DATA PROVIDED

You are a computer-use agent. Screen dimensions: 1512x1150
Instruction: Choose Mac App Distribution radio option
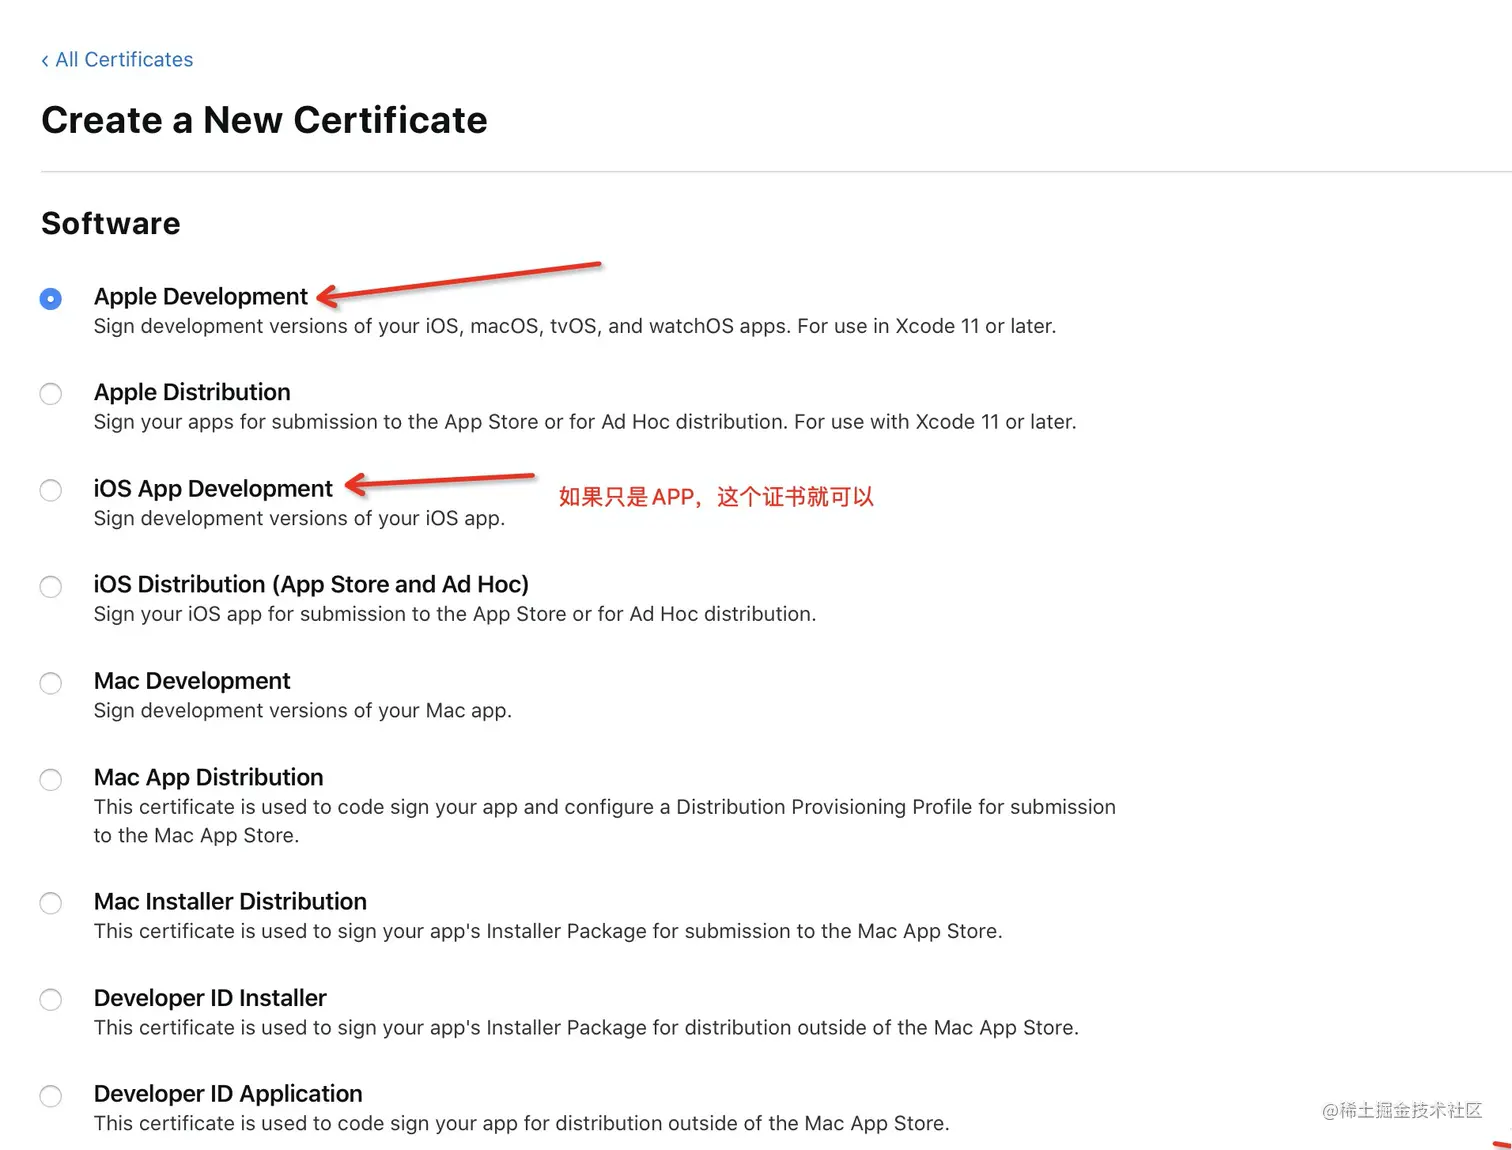pos(51,780)
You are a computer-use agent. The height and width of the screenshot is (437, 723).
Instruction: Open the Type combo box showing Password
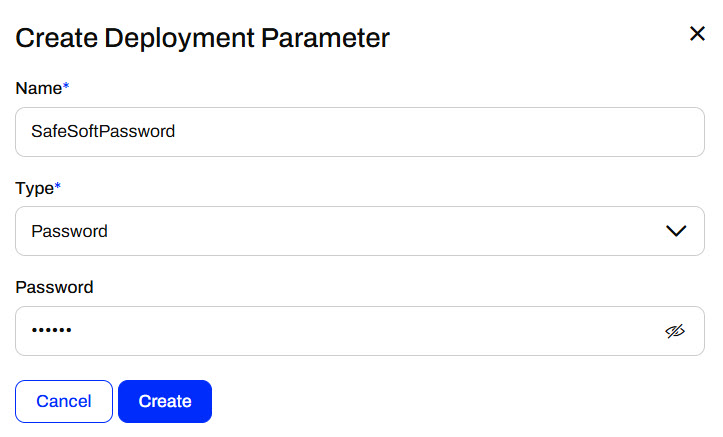(x=360, y=231)
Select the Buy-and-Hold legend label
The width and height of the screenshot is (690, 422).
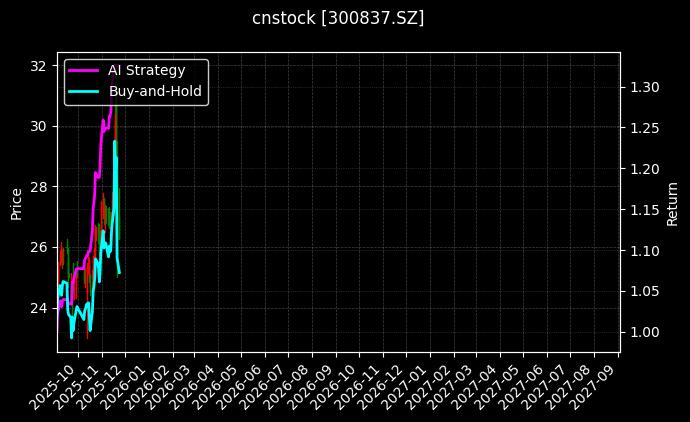click(x=155, y=91)
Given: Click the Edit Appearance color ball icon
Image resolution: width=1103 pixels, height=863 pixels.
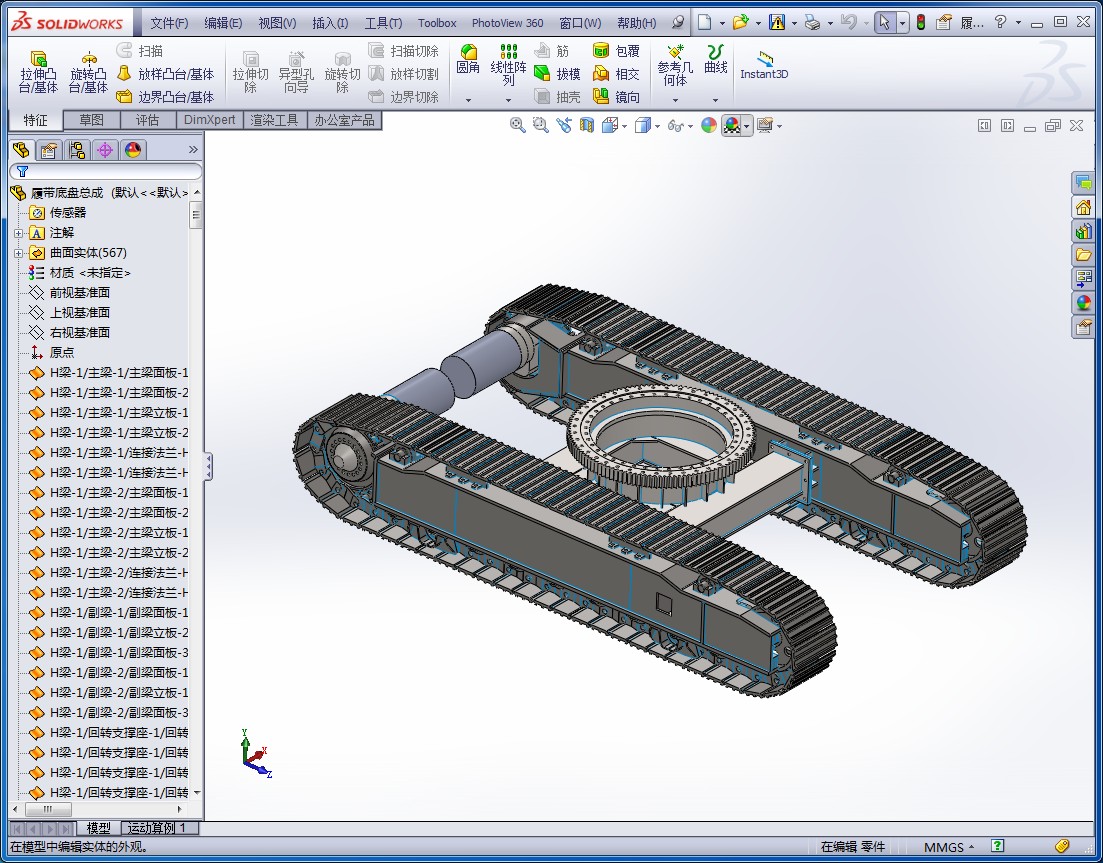Looking at the screenshot, I should click(x=708, y=125).
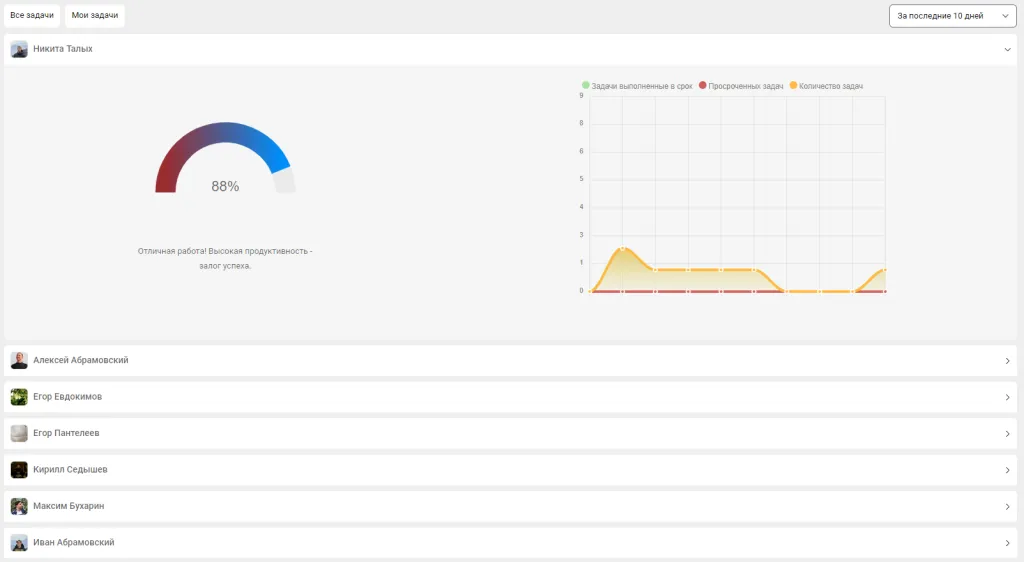Screen dimensions: 1024x562
Task: Click Егор Евдокимов's avatar picture
Action: [19, 397]
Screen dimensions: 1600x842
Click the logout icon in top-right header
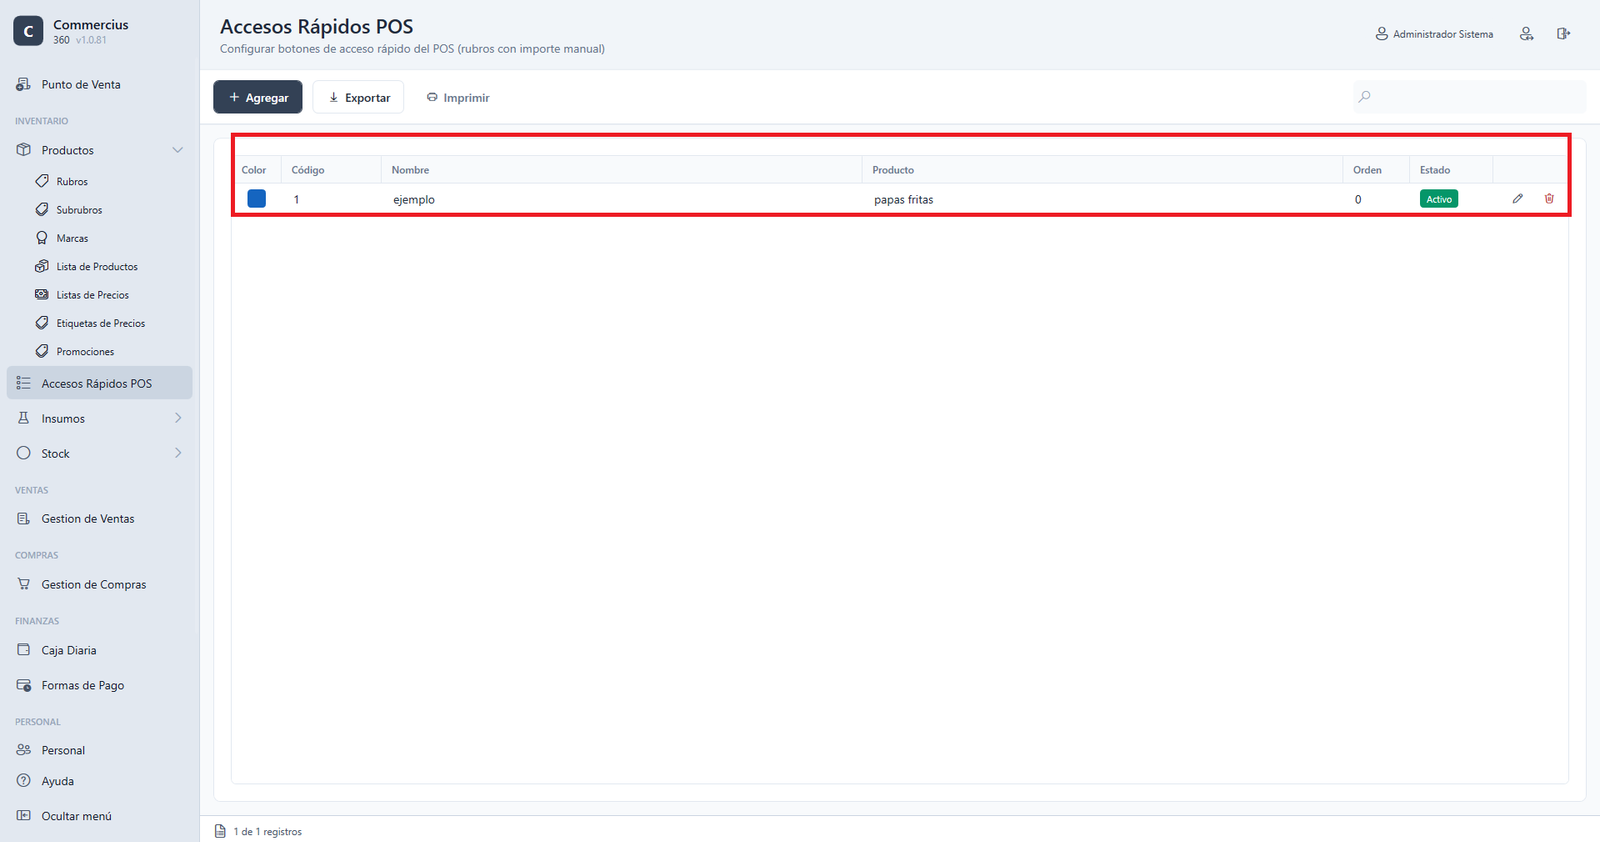click(x=1563, y=34)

EXERCISE DESCRIPTION
Compute the number of lines above that contain the string "agent". Reply with that value only.

THE ANSWER
2